Question:
Can we calculate kurtosis and skewness of 2 or more combined samples, given each samples' mean, std, sample size and kurtosis/skewness?
Let's say we have sample size, sample mean, sample standard deviation and sample kurtosis of 2 samples($\{x_1,x_2,...,x_n\}$ and $\{y_1,y_2,...,y_m\}$) , can we calculate the kurtosis of the combination of these 2 samples $\{x_1, x_2,...x_n,y_1, ...,y_m\}$?
The problematic thing here is we focusing on calculating skewness/kurtosis by subsamples' statistics instead of original sample/subsample. In other word, we need to get the skewness/kurtosis without any touch of original data! This is reasonable in real industrial practice due to limits on RAM and CPU times.
Further Question:
I have proved that:
- For 2 independent samples, if we have sample size, sample mean, sample deviation of each sample, we can calculate the mean and std of combined sample.
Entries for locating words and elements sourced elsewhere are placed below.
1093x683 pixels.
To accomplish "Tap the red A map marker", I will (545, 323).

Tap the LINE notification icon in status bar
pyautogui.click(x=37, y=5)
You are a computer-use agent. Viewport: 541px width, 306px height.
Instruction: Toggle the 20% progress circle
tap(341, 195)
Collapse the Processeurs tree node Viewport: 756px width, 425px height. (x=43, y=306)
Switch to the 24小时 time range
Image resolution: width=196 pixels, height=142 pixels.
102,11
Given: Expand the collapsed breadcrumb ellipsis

- For 2 independent samples($\mathrm{pvctr_1}= \frac{\# clicks}{\# expos}=\frac{\sum_{i=1}^{n} x_{1i}}{\sum_{i=1}^{n} y_{1i}}, \mathrm{pvctr_2}= \frac{\# clicks}{\# expos}=\frac{\sum_{j=1}^{m} x_{2j}}{\sum_{j=1}^{m} y_{2j}}$), if we have sample size($n$ for sample 1,$m$ for sample 2), numerator/denominator's sample mean/sample deviation for each sample, we can not calculate the mean and std of combined sample's $\mathrm{pvctr}$. If we also know the covariance between numerator and denominator in each sample, then we can.
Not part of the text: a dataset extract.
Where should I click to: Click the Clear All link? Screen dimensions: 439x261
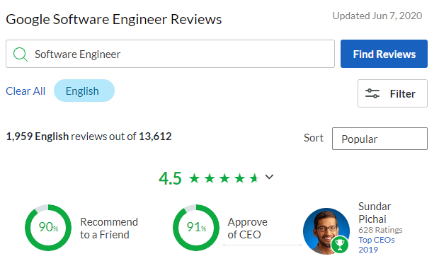click(x=25, y=91)
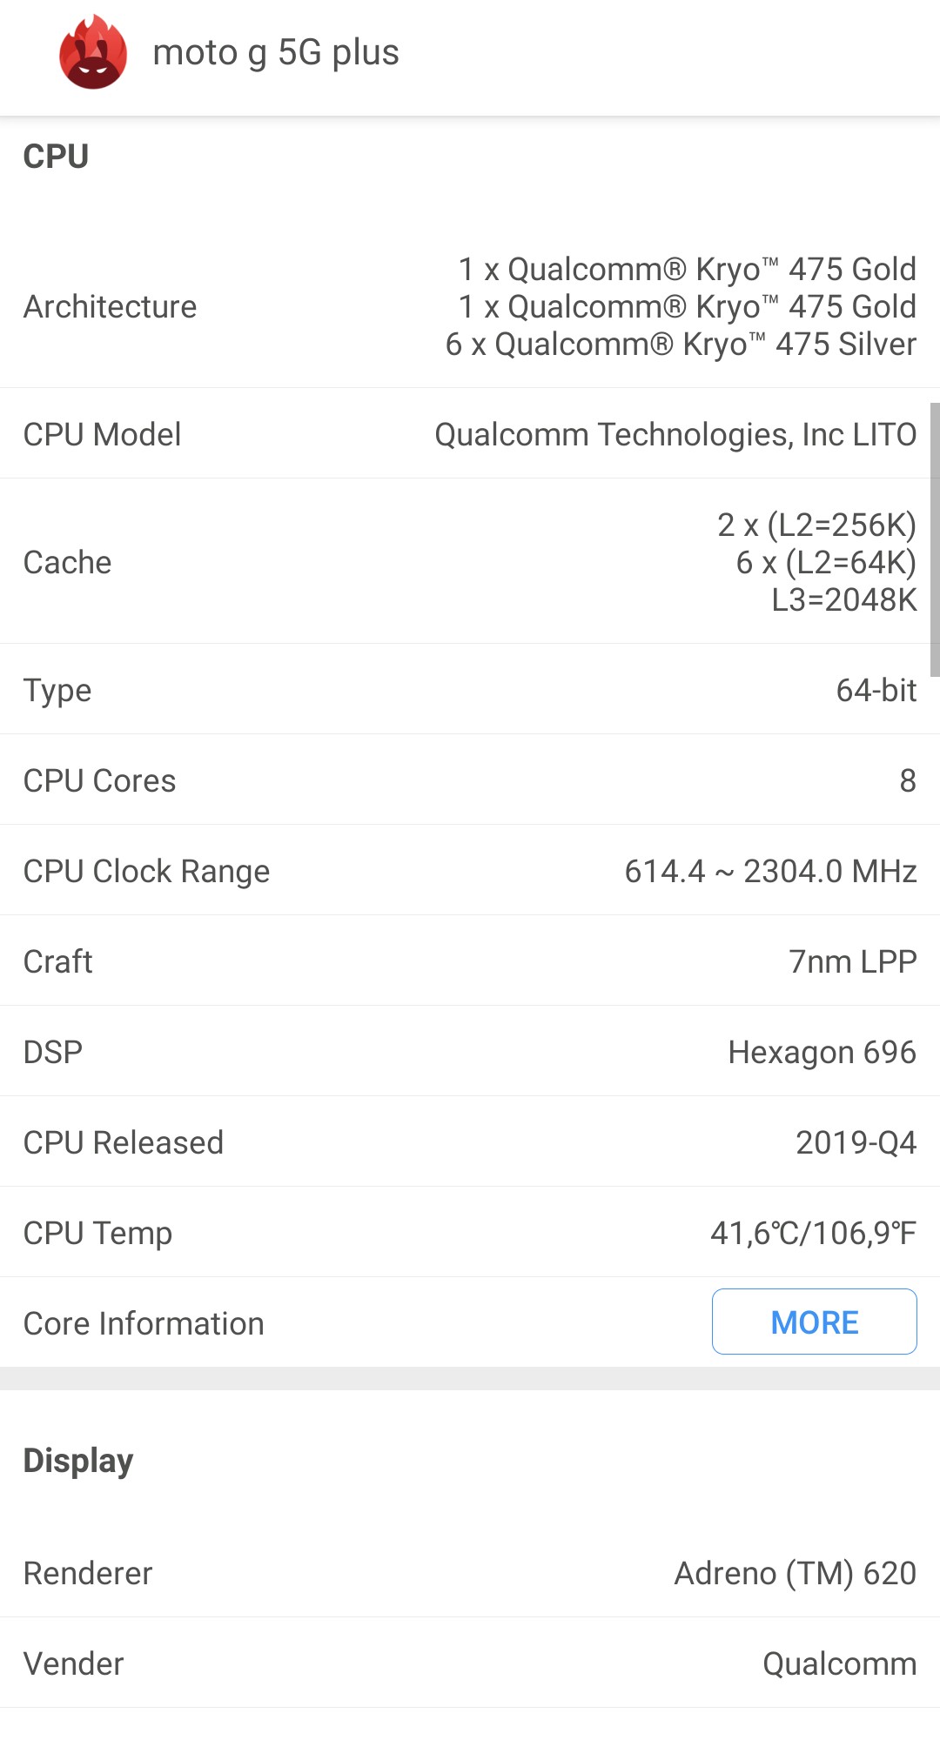Select the Cache information row
The width and height of the screenshot is (940, 1740).
[x=470, y=562]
I was wondering if there exists any theorem gives the sufficient sample statistics of each sample, to help us calculating sample statistics for a combined sample?
With all due respect, I think I should emphasize the last question of the post:
I was wondering if there exists any theorem gives the sufficient sample statistics of each sample, to help us calculating sample statistics for a combined sample?
I am asking a most powerful solution to this kind of question, instead a general way of thinking. For me, I did know how to calculate mean/std/skewness/kurtosis based on subsamples' up to 4th raw/central moments. But, there exists duplicate/useless information in up to 4th raw/central moments, which means we don't need all of them to calculate combined samples' statistics. Thus, I want to know the "Sufficient Statistics of subsamples" for calculating combined sample particular statistics, and then I can keep my solution extremely tiny and powerful.